Search code examples
pythonhtmltextbeautifulsoup

Getting a specific text from html using BeautifulSoup


I have this .html code:

<div id="content">
            <ul id="tree">
                <li xmlns="" class="level top failed open">
                    <span><em class="time">
                            <div class="time">1.89 s</div>
                        </em>I need to get this text</span>

I need to get only the text that is outside all of the other tags (text is: I need to get this text).
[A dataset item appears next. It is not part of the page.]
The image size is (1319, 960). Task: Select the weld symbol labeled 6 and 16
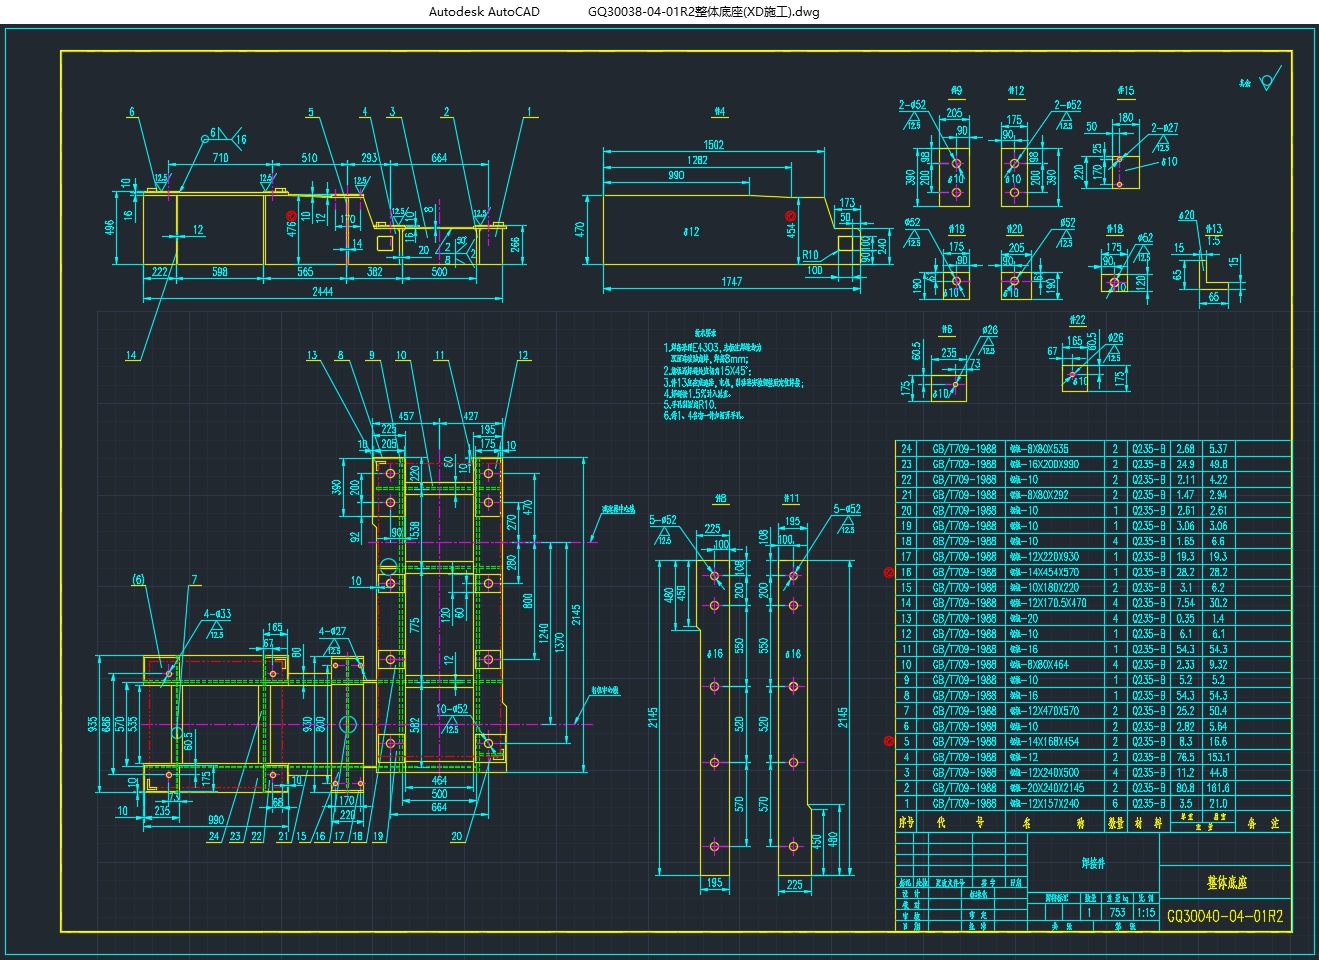pos(222,135)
I was trying to use this piece of code:

path = document.find('li', class_='level top').find_all("em")[-1].next_sibling
if not path:
    path = document.find('li', class_='level top failed open').find_all("em")[-1].next_sibling
return path

But I get an error: AttributeError: 'NoneType' object has no attribute 'find_all'.

Does anybody know how to access this text?

Thank you!


Solution

  • You can apply .contents and it will generate a list of output and the desired one is [-1]

    html = '''
    <div id="content">
     <ul id="tree">
      <li class="level top failed open" xmlns="">
       <span>
        <em class="time">
         <div class="time">
          1.89 s
         </div>
        </em>
        I need to get this text
       </span>
      </li>
     </ul>
    </div>
    
    '''
    
    from bs4 import BeautifulSoup
    soup=BeautifulSoup(html,'html.parser')
    #print(soup.prettify())
    
    txt= soup.select_one('#tree > li > span').contents[-1]
    print(txt)
    

    Output:

      I need to get this text